**Source data:**
--------------------------------
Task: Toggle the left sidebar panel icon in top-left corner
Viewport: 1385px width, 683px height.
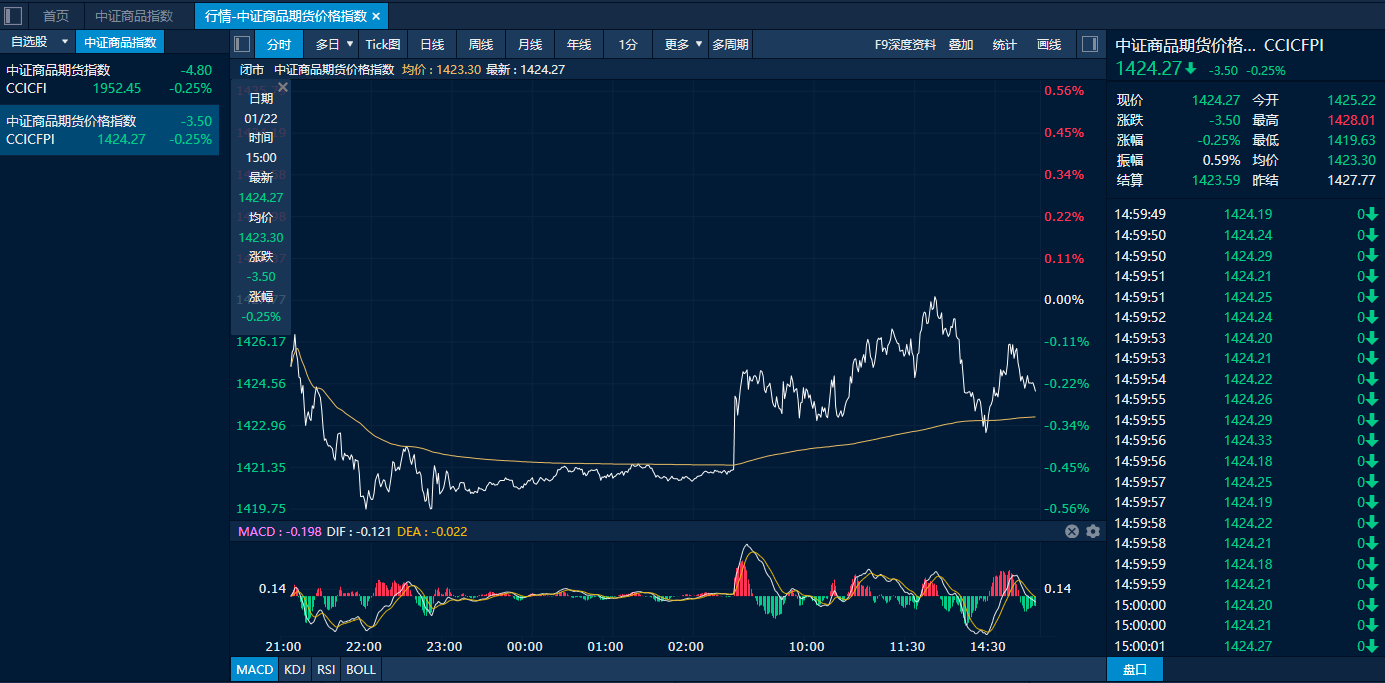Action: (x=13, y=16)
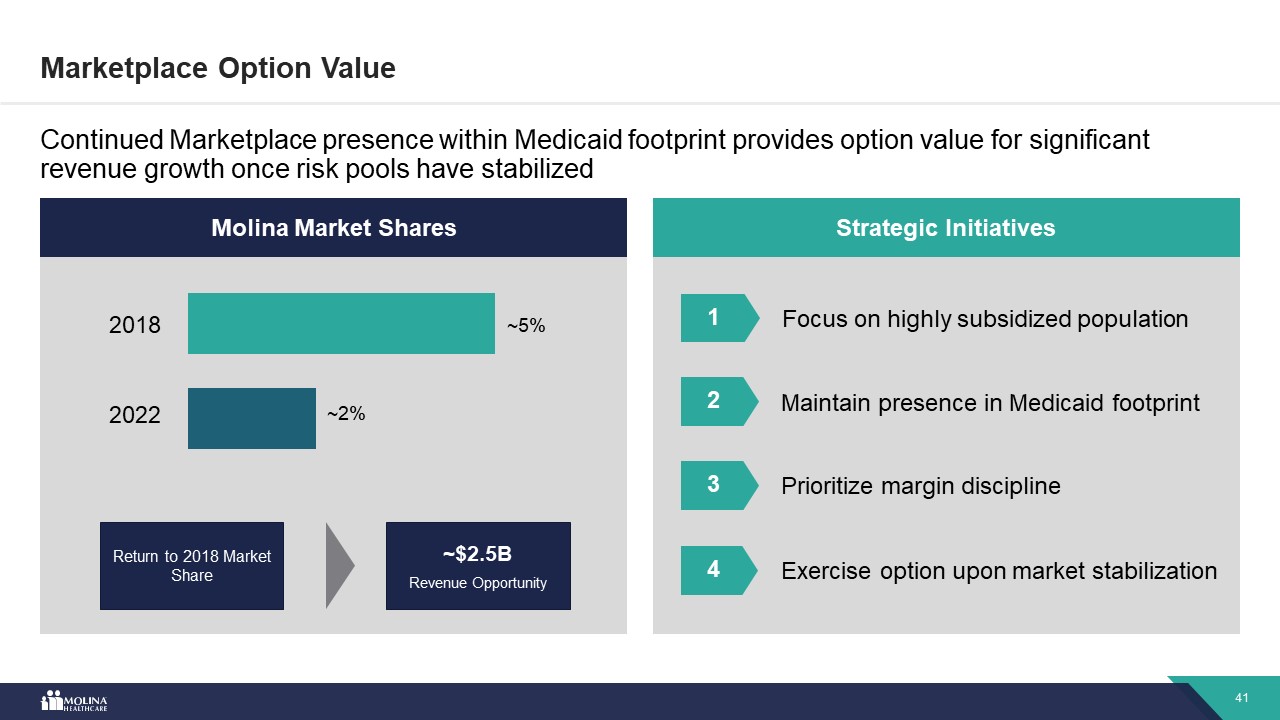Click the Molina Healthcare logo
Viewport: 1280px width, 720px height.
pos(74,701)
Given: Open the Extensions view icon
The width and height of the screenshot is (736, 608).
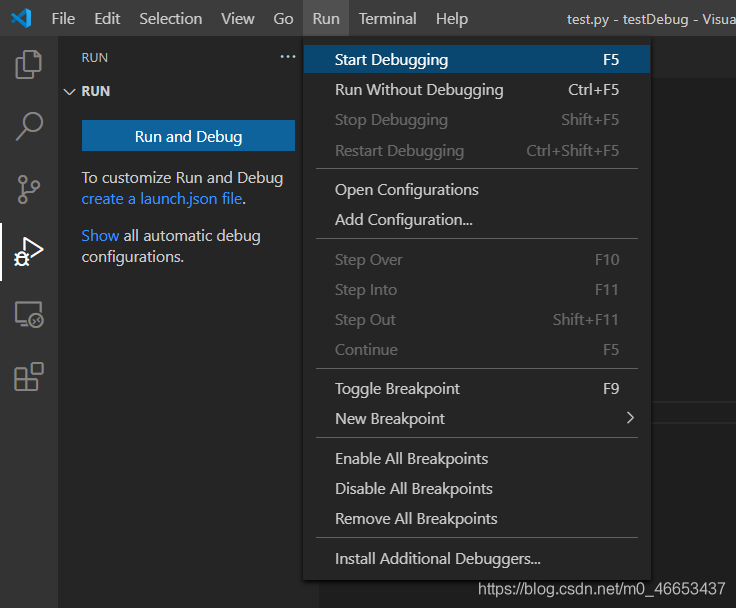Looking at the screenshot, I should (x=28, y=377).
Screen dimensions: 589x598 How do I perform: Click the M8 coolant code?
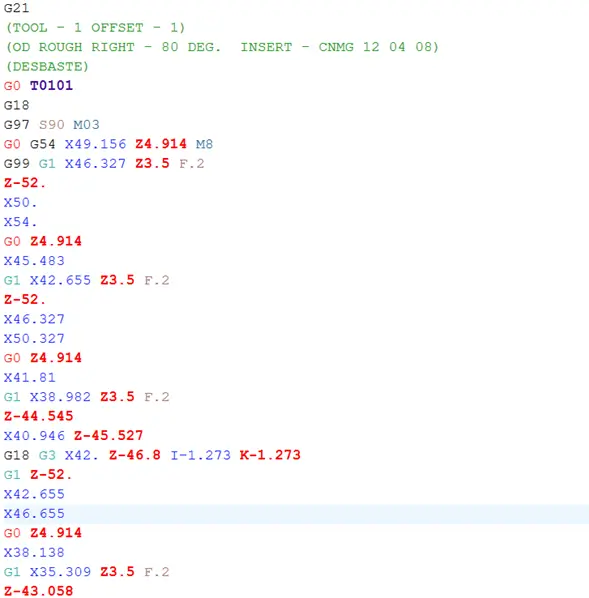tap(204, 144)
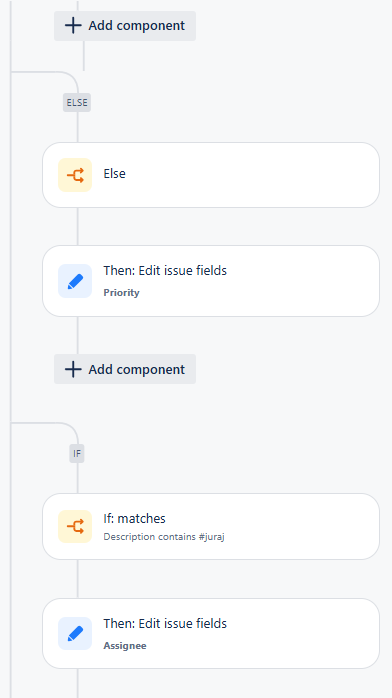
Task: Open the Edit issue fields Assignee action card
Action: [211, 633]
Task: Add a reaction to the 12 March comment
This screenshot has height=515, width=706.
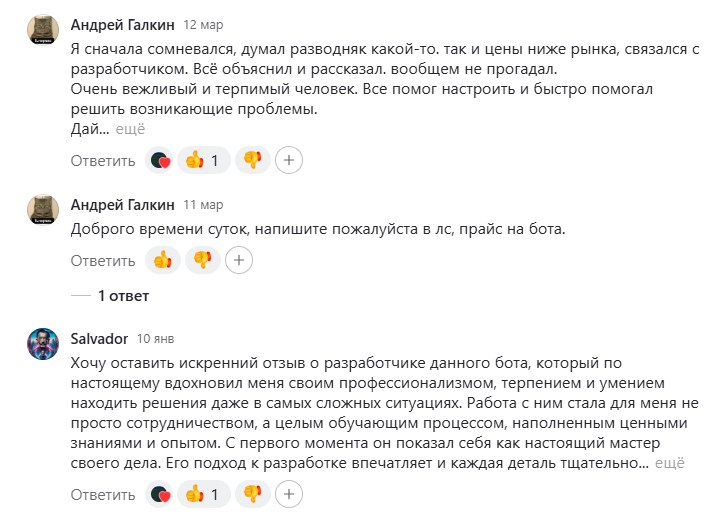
--------------------------------
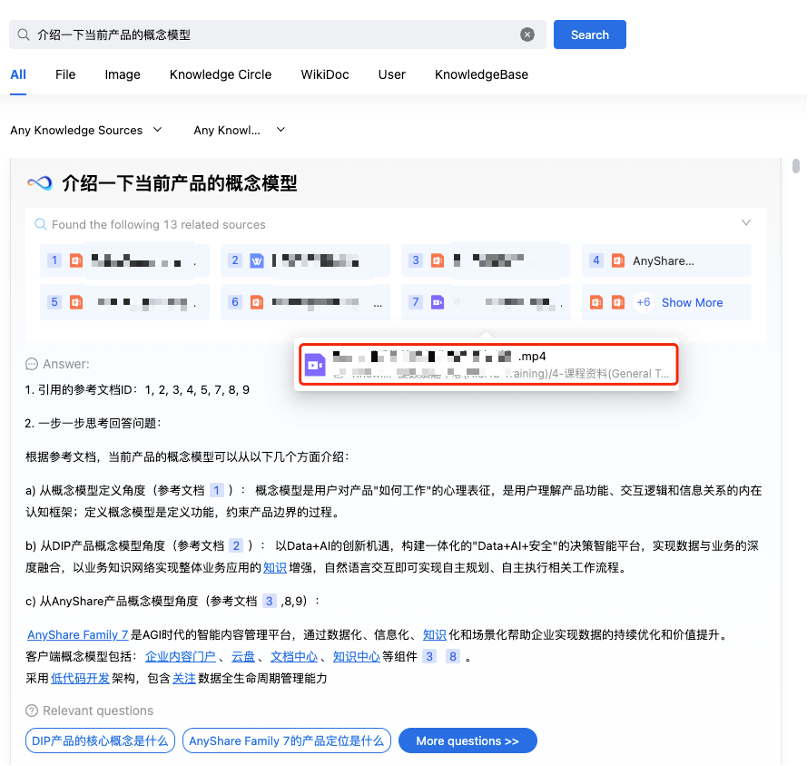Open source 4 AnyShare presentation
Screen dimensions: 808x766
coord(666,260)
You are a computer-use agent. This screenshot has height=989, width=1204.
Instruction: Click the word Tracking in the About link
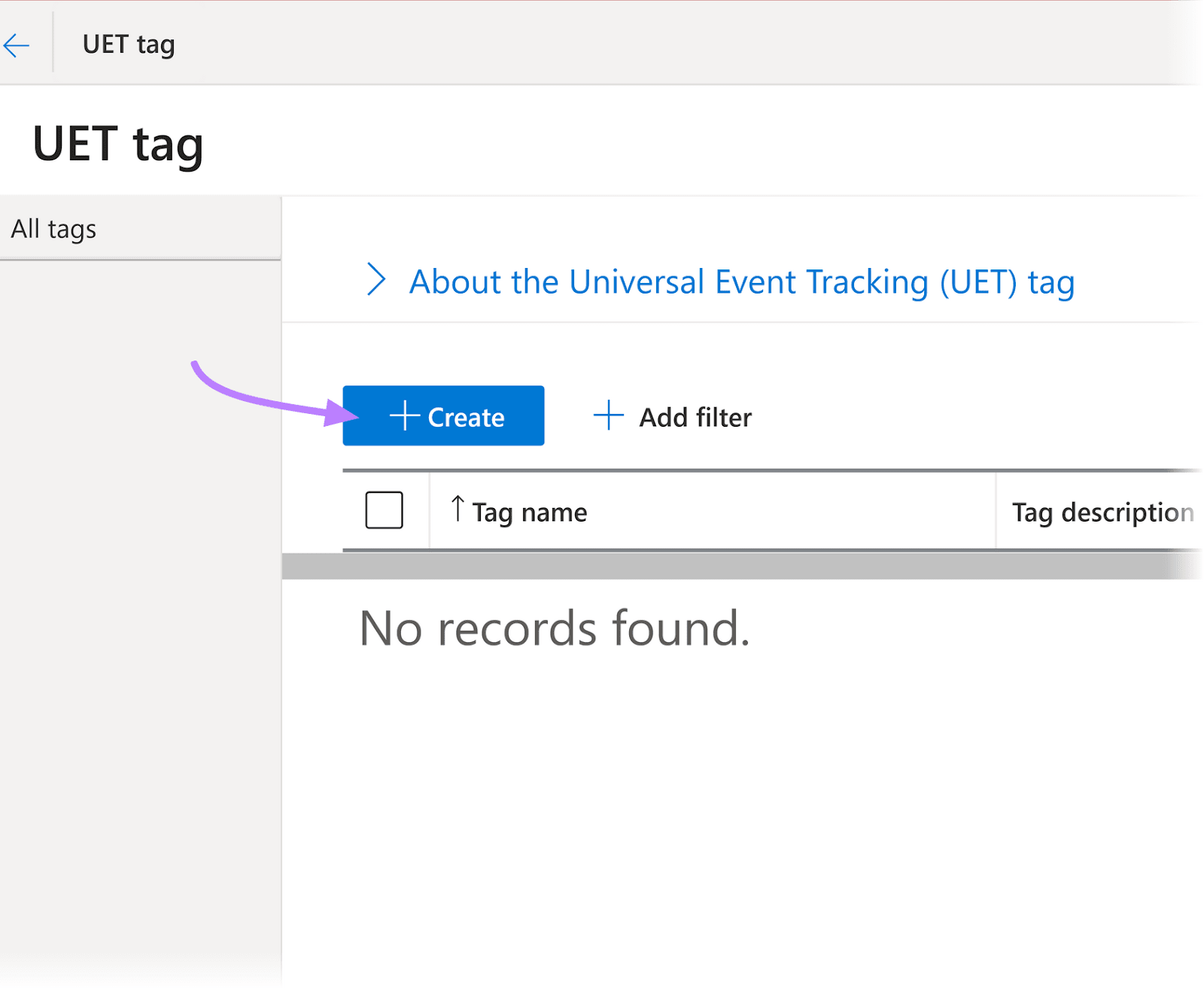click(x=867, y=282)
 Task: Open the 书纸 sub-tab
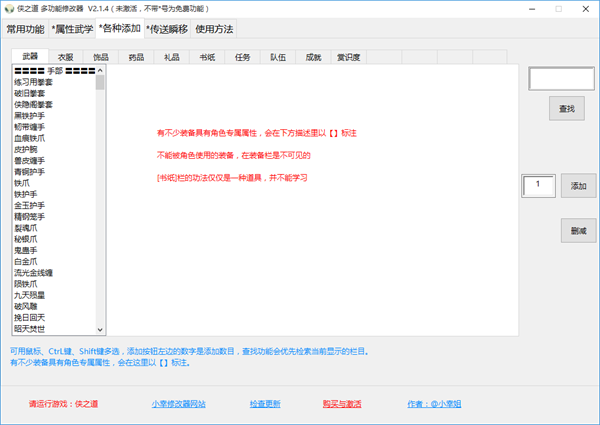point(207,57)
--------------------------------
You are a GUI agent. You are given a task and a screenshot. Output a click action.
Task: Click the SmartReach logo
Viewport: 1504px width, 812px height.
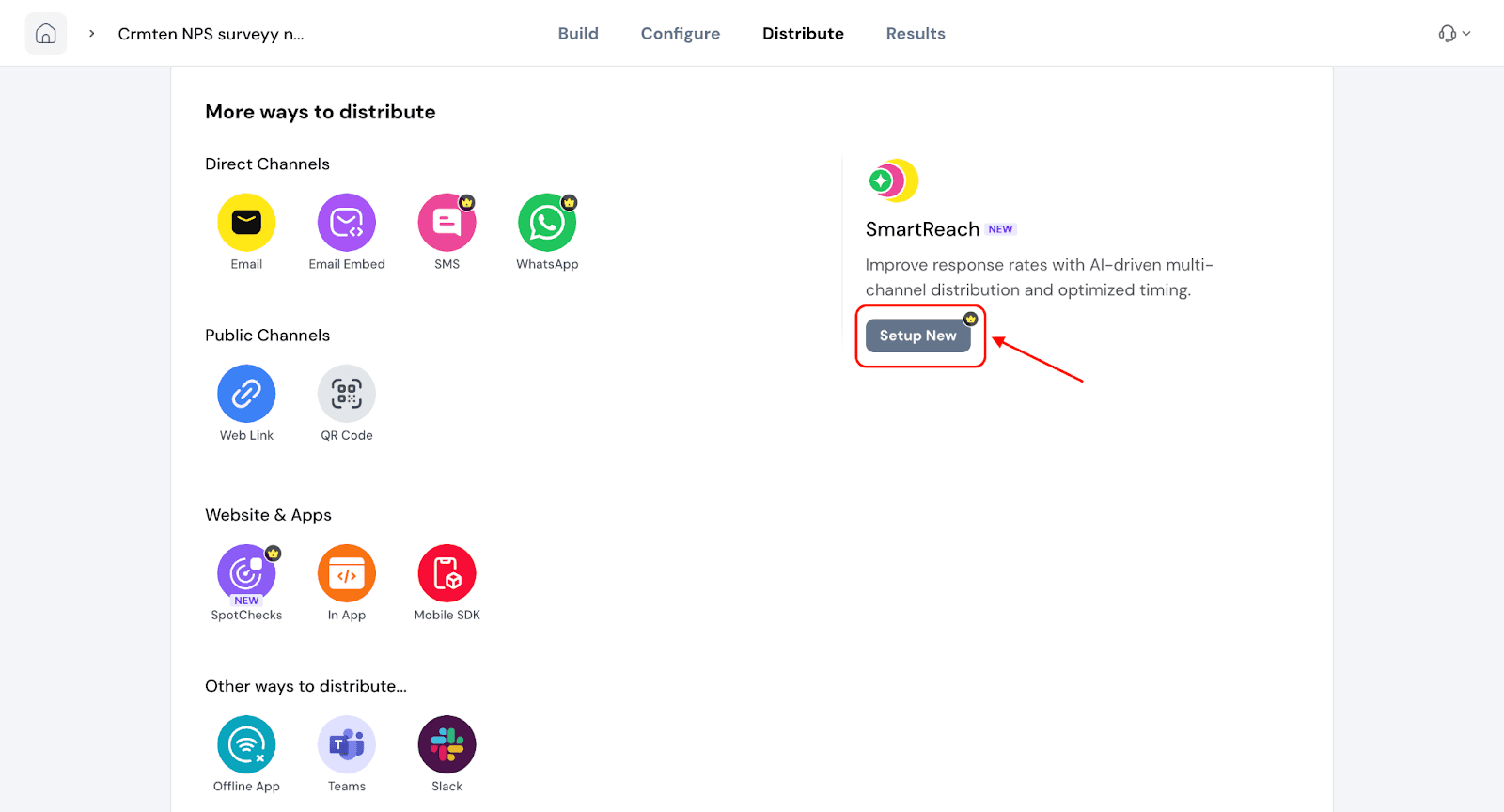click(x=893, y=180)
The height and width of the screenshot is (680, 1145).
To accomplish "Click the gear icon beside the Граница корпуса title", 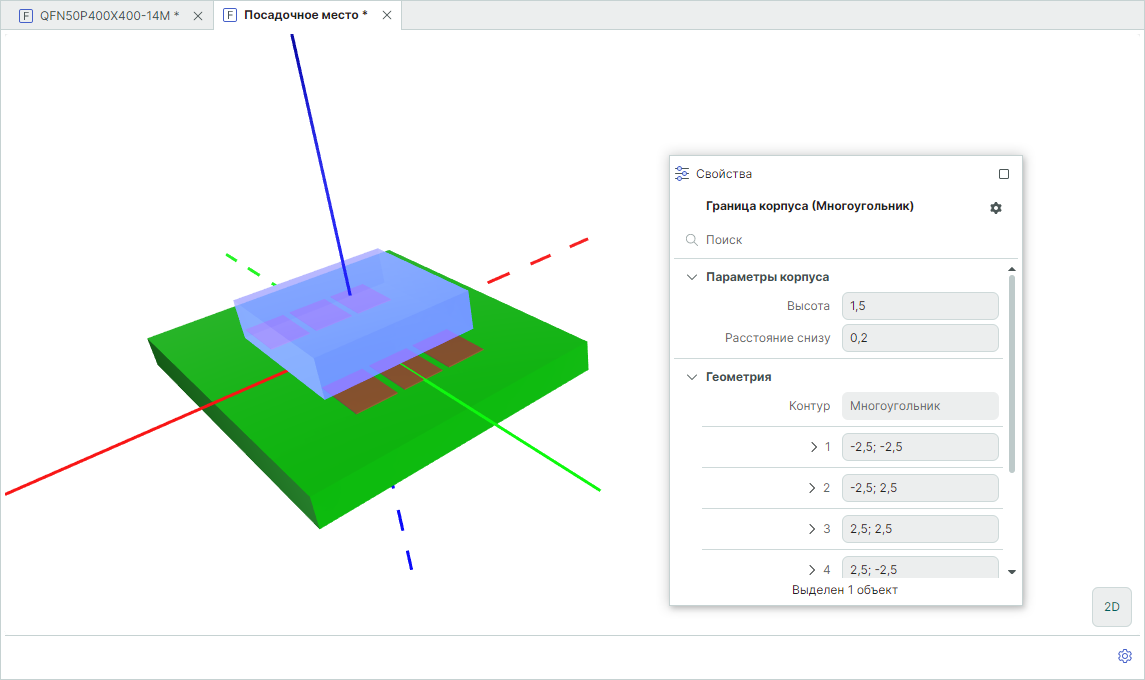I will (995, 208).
--------------------------------
**Problem to work on:**
Using the entries above, reproduce word for word only the lines from the one that contains "Viewport: 1385px width, 683px height." to the one that contains "This screenshot has height=515, width=706.", both ends included, and drop every picture.

**Response:**
Viewport: 1385px width, 683px height.
Action: (x=13, y=16)
Click the Molina Healthcare logo
Viewport: 1280px width, 720px height.
pos(74,701)
Given: Open the Extensions view icon
The width and height of the screenshot is (736, 608).
Looking at the screenshot, I should (x=28, y=377).
Screen dimensions: 589x598 How do I perform: Click the M8 coolant code?
tap(204, 144)
Task: Open the Edit issue fields Assignee action card
Action: [211, 633]
Task: Add a reaction to the 12 March comment
This screenshot has height=515, width=706.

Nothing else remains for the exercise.